(Beginning of THE DATA)

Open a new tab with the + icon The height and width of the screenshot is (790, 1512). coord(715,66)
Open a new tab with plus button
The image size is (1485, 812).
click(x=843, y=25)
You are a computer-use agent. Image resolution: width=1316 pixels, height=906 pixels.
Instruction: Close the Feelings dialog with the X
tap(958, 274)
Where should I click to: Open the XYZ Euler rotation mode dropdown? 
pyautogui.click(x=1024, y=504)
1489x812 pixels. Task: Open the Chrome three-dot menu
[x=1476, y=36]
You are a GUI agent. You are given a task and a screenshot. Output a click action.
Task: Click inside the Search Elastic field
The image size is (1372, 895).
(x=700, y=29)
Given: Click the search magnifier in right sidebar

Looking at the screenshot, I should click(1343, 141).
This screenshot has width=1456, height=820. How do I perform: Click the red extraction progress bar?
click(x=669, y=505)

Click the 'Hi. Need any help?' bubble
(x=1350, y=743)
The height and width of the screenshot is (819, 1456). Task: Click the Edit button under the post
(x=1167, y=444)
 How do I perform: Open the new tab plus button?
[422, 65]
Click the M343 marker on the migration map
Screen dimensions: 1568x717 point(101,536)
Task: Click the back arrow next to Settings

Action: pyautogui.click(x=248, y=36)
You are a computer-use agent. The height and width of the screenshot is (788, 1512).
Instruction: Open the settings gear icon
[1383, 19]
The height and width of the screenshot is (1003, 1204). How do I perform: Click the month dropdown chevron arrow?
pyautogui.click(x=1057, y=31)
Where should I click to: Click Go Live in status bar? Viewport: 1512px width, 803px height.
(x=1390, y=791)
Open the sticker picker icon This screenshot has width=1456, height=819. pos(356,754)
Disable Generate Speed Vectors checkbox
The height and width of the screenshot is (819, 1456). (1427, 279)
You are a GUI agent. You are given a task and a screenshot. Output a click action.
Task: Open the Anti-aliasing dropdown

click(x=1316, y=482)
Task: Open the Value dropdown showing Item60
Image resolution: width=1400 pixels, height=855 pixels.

(End of THE DATA)

TASK:
Each line of the listing should be printed again, exactly.

ANSWER SPACE:
Open a new tab with the + icon The height and width of the screenshot is (790, 1512). coord(715,66)
Open a new tab with plus button
The image size is (1485, 812).
click(x=843, y=25)
You are a computer-use agent. Image resolution: width=1316 pixels, height=906 pixels.
Instruction: Close the Feelings dialog with the X
tap(958, 274)
Where should I click to: Open the XYZ Euler rotation mode dropdown? 
pyautogui.click(x=1024, y=504)
1489x812 pixels. Task: Open the Chrome three-dot menu
[x=1476, y=36]
You are a GUI agent. You are given a task and a screenshot. Output a click action.
Task: Click inside the Search Elastic field
The image size is (1372, 895).
(x=700, y=29)
Given: Click the search magnifier in right sidebar

Looking at the screenshot, I should click(1343, 141).
This screenshot has width=1456, height=820. How do I perform: Click the red extraction progress bar?
click(x=669, y=505)

Click the 'Hi. Need any help?' bubble
(x=1350, y=743)
The height and width of the screenshot is (819, 1456). Task: Click the Edit button under the post
(x=1167, y=444)
 How do I perform: Open the new tab plus button?
[422, 65]
Click the M343 marker on the migration map
Screen dimensions: 1568x717 point(101,536)
Task: Click the back arrow next to Settings

Action: pyautogui.click(x=248, y=36)
You are a computer-use agent. The height and width of the screenshot is (788, 1512).
Instruction: Open the settings gear icon
[1383, 19]
The height and width of the screenshot is (1003, 1204). How do I perform: Click the month dropdown chevron arrow?
pyautogui.click(x=1057, y=31)
Where should I click to: Click Go Live in status bar? Viewport: 1512px width, 803px height.
(x=1390, y=791)
Open the sticker picker icon This screenshot has width=1456, height=819. pos(356,754)
Disable Generate Speed Vectors checkbox
The height and width of the screenshot is (819, 1456). (1427, 279)
You are a GUI agent. You are given a task and a screenshot. Output a click action.
Task: Open the Anti-aliasing dropdown

click(x=1316, y=482)
Task: Open the Value dropdown showing Item60
Image resolution: width=1400 pixels, height=855 pixels.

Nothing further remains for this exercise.